I am writing a java program that needs to process a lot of URLs.
Each URLs will run the following jobs IN ORDER: download, analyze, compress
Instead of having one single thread to do all the jobs at once per URL, I want each job to have a fixed amount of threads, so that all the jobs will have threads running concurrently at any given time.
For example, the download job will have multiple threads to fetch and download URLs, as soon as one of the URL is downloaded, it will pass it on to a thread in analyze job and as soon as it completes, it will then pass on to a thread in compress job, etc.
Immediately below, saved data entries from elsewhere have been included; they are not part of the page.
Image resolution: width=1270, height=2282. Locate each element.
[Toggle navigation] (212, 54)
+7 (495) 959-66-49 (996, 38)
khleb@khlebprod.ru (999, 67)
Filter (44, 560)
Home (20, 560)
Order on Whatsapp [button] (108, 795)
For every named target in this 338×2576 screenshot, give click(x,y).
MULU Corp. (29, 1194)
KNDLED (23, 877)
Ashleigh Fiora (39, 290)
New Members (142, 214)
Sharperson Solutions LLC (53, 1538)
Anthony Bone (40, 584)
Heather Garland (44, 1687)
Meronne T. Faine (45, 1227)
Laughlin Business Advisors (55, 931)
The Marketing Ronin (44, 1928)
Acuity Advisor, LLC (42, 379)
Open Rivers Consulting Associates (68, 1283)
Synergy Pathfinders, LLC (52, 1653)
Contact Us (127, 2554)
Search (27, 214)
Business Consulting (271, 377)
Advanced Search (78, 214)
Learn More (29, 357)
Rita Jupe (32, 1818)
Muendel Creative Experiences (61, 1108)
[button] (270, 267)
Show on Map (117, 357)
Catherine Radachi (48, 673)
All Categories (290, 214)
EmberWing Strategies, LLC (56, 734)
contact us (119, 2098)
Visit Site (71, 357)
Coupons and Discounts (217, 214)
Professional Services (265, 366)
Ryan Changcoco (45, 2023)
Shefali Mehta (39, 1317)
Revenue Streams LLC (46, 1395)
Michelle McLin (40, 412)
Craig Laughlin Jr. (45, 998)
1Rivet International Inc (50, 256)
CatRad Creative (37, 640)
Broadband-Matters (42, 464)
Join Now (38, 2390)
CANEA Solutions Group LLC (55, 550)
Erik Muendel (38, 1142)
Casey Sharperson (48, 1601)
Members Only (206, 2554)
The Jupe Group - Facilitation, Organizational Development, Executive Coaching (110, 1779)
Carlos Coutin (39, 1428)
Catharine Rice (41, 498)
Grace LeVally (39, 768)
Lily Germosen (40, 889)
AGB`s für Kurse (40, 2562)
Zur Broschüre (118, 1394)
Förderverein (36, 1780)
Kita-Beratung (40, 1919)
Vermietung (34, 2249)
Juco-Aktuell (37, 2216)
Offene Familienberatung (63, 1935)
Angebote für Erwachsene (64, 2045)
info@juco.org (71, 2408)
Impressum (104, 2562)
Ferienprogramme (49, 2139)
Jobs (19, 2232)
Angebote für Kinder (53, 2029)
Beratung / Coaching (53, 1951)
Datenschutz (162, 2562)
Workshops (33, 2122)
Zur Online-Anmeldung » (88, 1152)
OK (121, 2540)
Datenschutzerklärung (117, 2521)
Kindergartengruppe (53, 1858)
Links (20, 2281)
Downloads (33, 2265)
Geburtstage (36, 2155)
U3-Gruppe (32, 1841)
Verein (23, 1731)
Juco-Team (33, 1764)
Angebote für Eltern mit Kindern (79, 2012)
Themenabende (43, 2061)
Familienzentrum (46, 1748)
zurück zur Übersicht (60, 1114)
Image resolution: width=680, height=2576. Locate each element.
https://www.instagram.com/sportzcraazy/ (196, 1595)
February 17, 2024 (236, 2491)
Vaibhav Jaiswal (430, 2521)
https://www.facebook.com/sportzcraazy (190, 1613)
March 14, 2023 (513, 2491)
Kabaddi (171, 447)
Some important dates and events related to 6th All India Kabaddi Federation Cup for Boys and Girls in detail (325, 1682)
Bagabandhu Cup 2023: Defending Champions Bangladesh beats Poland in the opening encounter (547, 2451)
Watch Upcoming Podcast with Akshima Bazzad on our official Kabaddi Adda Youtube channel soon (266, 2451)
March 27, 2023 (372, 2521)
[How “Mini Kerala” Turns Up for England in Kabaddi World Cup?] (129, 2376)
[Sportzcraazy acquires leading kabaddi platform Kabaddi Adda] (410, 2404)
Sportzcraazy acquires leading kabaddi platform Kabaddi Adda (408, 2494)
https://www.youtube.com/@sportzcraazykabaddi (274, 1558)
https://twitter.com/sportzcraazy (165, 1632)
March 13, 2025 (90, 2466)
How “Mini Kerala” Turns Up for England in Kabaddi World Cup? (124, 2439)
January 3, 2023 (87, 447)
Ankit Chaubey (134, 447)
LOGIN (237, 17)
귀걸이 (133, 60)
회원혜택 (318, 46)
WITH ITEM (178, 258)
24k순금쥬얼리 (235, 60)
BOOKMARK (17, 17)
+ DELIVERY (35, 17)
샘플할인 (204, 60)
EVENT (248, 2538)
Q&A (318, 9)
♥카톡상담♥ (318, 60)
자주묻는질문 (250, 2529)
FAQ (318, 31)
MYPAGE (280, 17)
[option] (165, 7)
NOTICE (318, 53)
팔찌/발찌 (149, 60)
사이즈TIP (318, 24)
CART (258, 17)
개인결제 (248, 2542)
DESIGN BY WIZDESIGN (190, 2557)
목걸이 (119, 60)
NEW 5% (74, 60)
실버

I am thinking of using the CompletionService in java, since it returns a result as soon as its finished, but I am not sure how it works, so far my code looks like this:
ExecutorService executor = Executors.newFixedThreadPool(3);
CompletionService<DownloadedItem> completionService = new ExecutorCompletionService<DownloadedItem>(executor);
//while list has URL do {
executor.submit(new DownloadJob(list.getNextURL());//submit to queue for download
//}
//while there is URL left do {
Future<DownloadedItem> downloadedItem = executor.take();//take the result as soon as it finish
//what to do here??
//}
My question is how do I move the downloaded item to the analyze job and do the work there without waiting for all the download jobs to complete? I am thinking of creating a CompletionService for each job, is that a viable method? If not, is there a better alternative way to solve this problem? Please provide examples.
Once you mention
IN ORDERany attempt to use separate threads for those in order tasks will only complicate the design of your system.In my opinion, your best shot is to have separate threads handle individual URLs at once. To do the 3 steps you can introduce another abstraction (like use 3 callables) but you still want to execute them sequentially in one thread. And no need for completion service.